Collected data
◇ ◇ ◇

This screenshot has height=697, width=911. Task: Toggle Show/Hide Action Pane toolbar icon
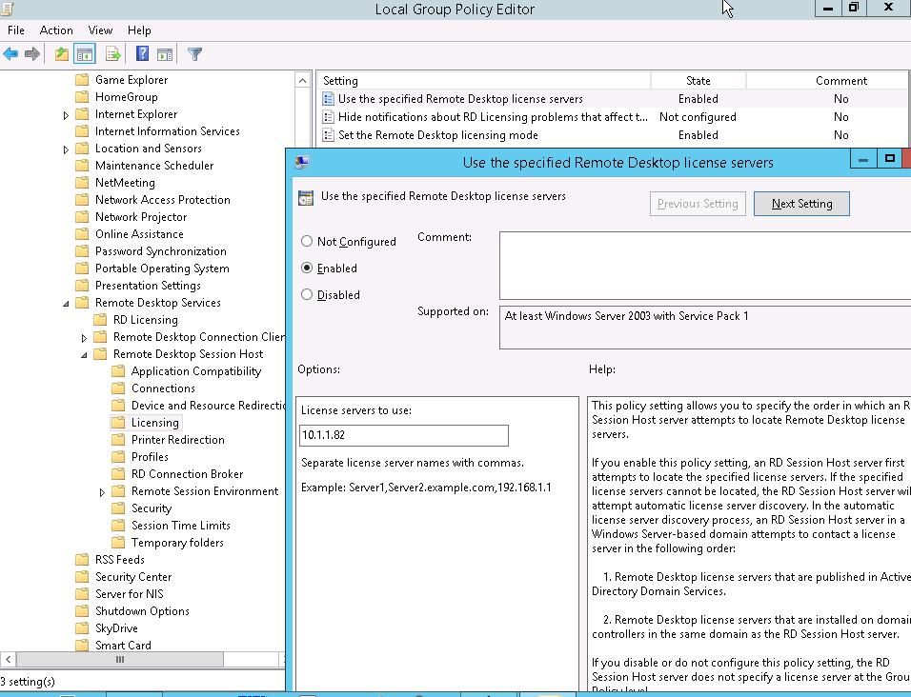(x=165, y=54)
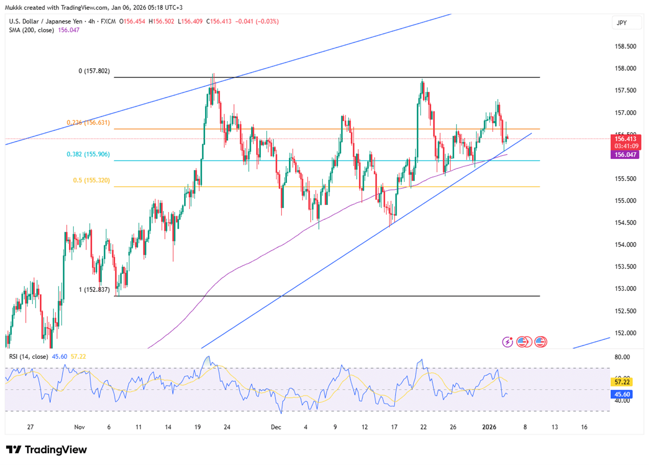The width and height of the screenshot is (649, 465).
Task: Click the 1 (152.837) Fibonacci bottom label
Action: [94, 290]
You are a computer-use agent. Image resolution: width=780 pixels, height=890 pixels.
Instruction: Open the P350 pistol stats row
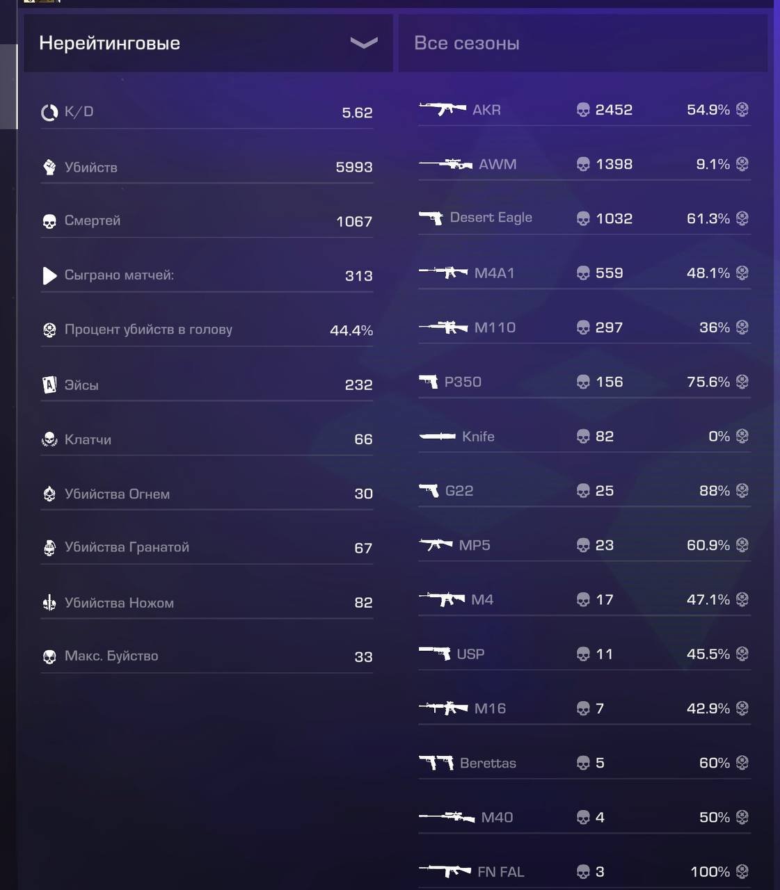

◇ ◇ ◇

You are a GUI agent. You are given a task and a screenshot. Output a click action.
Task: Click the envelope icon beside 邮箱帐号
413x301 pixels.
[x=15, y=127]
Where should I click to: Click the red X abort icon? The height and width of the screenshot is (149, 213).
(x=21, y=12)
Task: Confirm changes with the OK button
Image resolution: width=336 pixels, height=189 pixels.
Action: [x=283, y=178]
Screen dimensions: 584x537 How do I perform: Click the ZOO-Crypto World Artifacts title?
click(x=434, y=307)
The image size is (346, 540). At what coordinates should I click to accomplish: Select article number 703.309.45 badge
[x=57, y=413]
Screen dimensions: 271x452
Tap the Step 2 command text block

◇ ◇ ◇

◆ TASK GOAL
Look above for the line with "You are a GUI"; retype exactly that line, every line after it up to the line with "Tap the Step 2 command text block", and that line too, nothing else.

◆ EXPECTED ANSWER
You are a GUI agent. You are given a task and a screenshot. Output a click action.
Task: Click the envelope icon beside 邮箱帐号
413x301 pixels.
[x=15, y=127]
Where should I click to: Click the red X abort icon? The height and width of the screenshot is (149, 213).
(x=21, y=12)
Task: Confirm changes with the OK button
Image resolution: width=336 pixels, height=189 pixels.
Action: [x=283, y=178]
Screen dimensions: 584x537 How do I perform: Click the ZOO-Crypto World Artifacts title?
click(x=434, y=307)
The image size is (346, 540). At what coordinates should I click to accomplish: Select article number 703.309.45 badge
[x=57, y=413]
Screen dimensions: 271x452
Tap the Step 2 command text block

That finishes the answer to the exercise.